_Task prompt_
Repeat each entry exactly, but do not carry over the pictures.

(Collected data entries)
----------

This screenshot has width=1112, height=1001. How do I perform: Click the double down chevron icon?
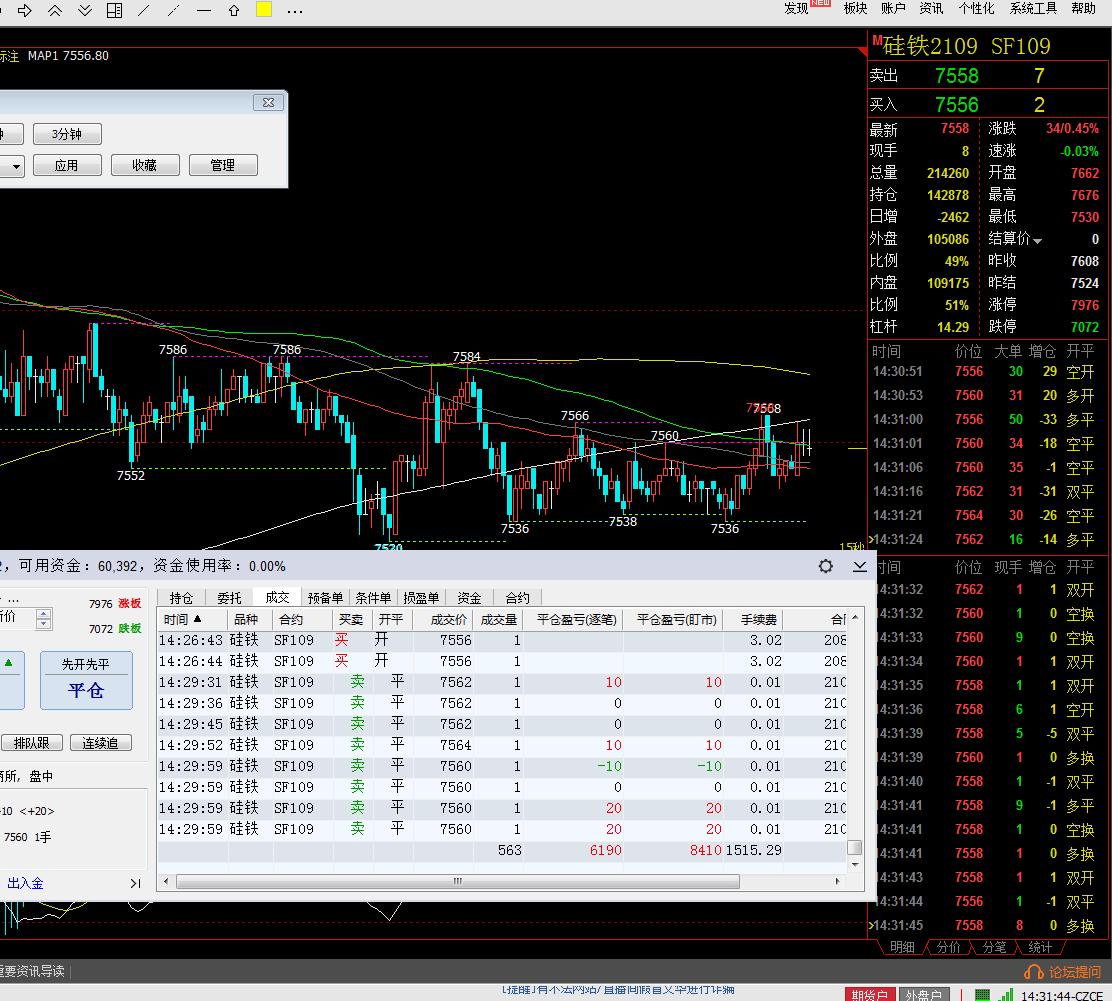(x=85, y=10)
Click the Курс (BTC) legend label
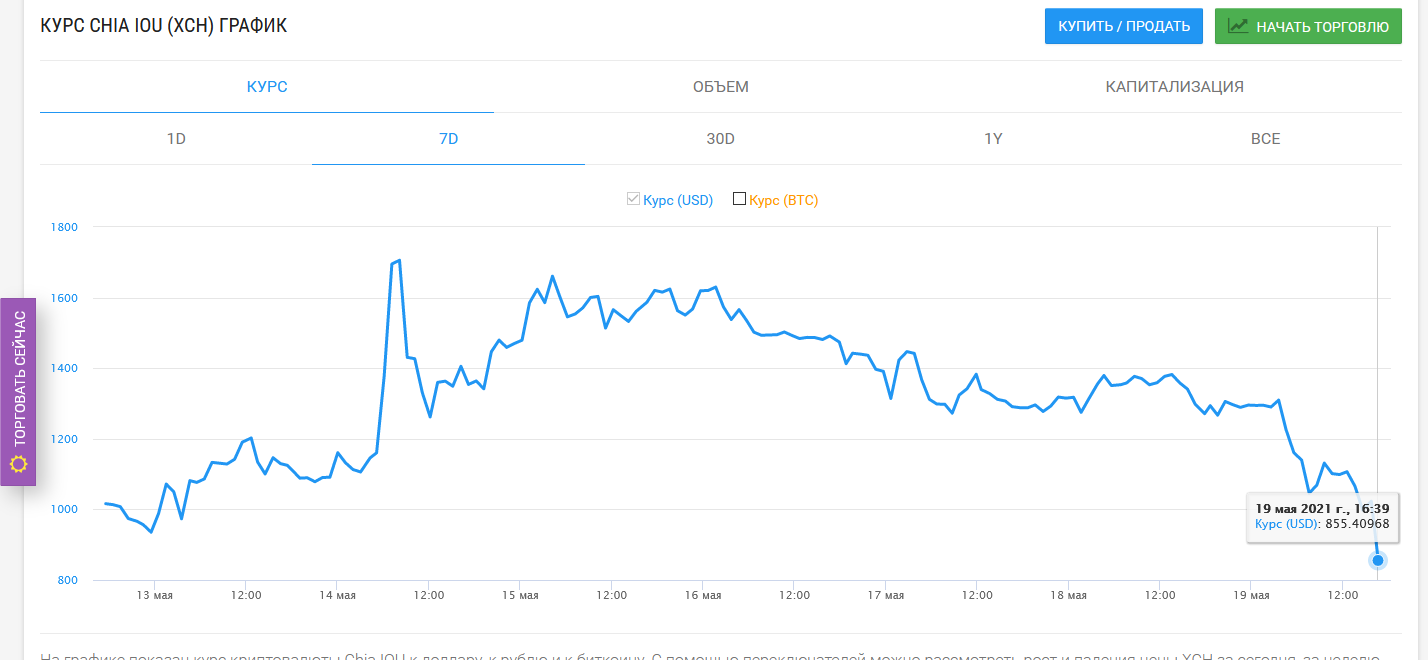The width and height of the screenshot is (1428, 660). 784,200
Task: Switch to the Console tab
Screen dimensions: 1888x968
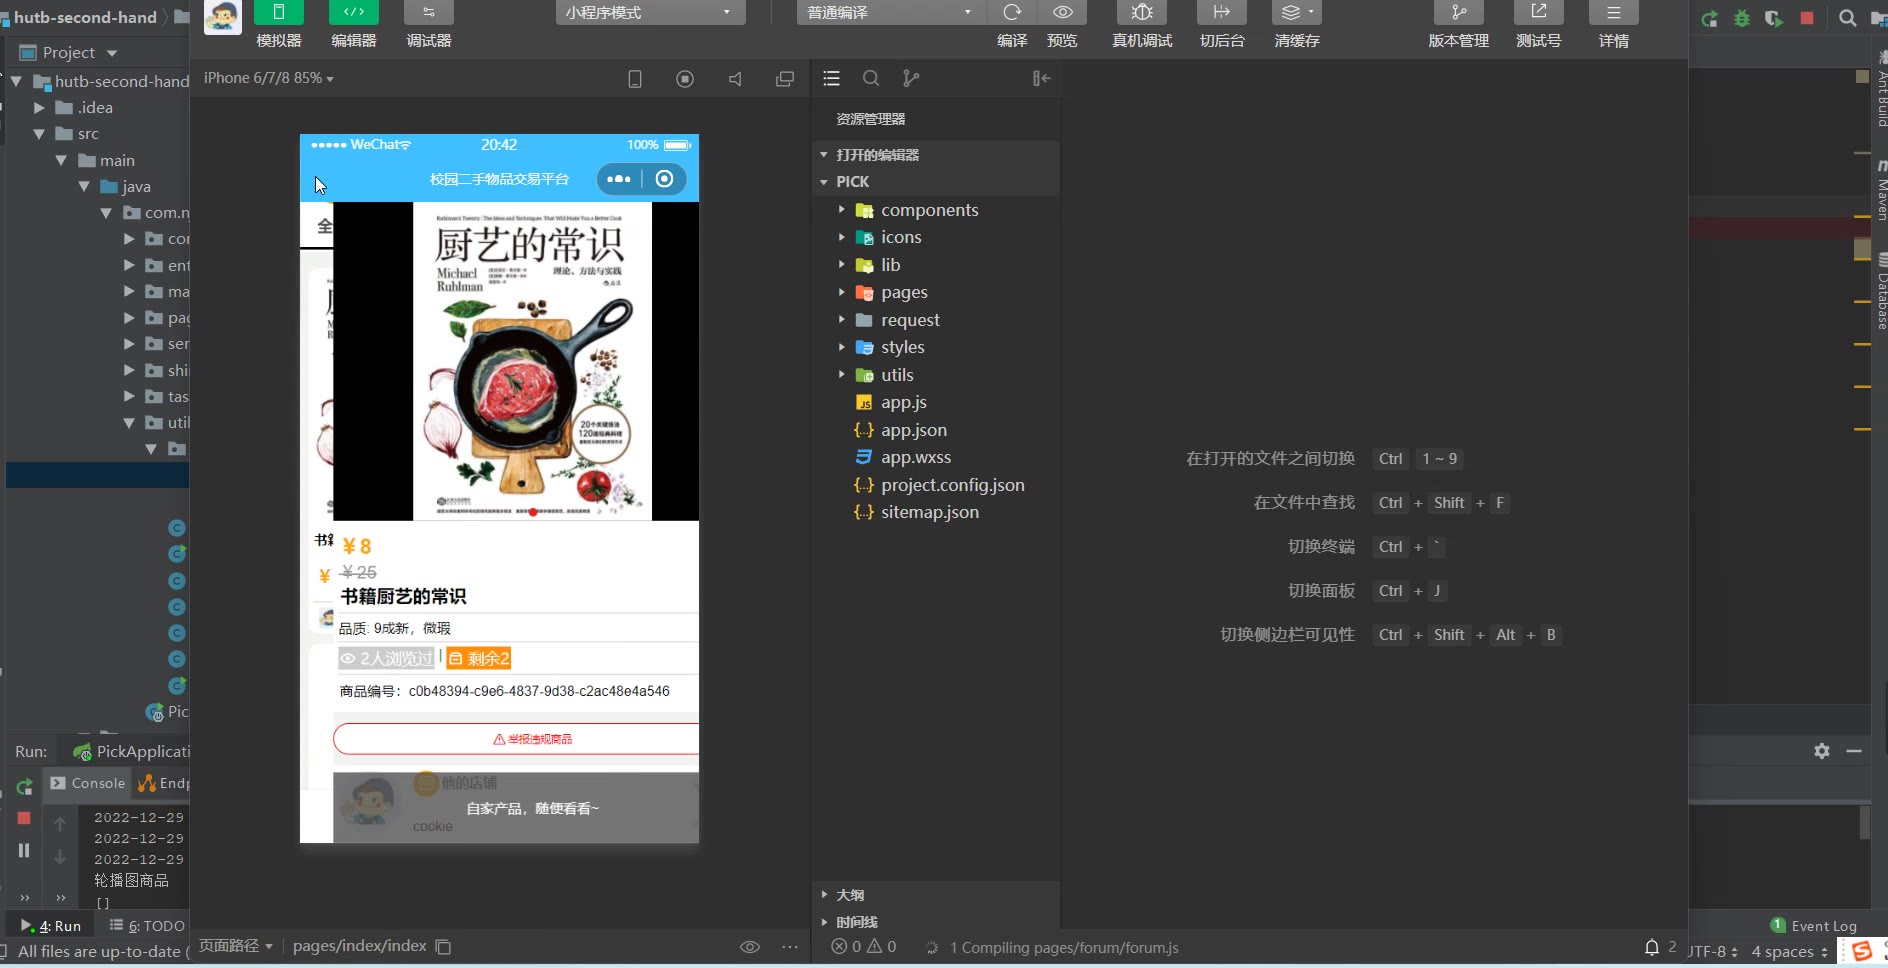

----------

_Answer space_
This screenshot has width=1112, height=1001. How do I perform: Click the double down chevron icon?
(x=85, y=10)
Click the Курс (BTC) legend label
The width and height of the screenshot is (1428, 660). 784,200
Task: Switch to the Console tab
Screen dimensions: 1888x968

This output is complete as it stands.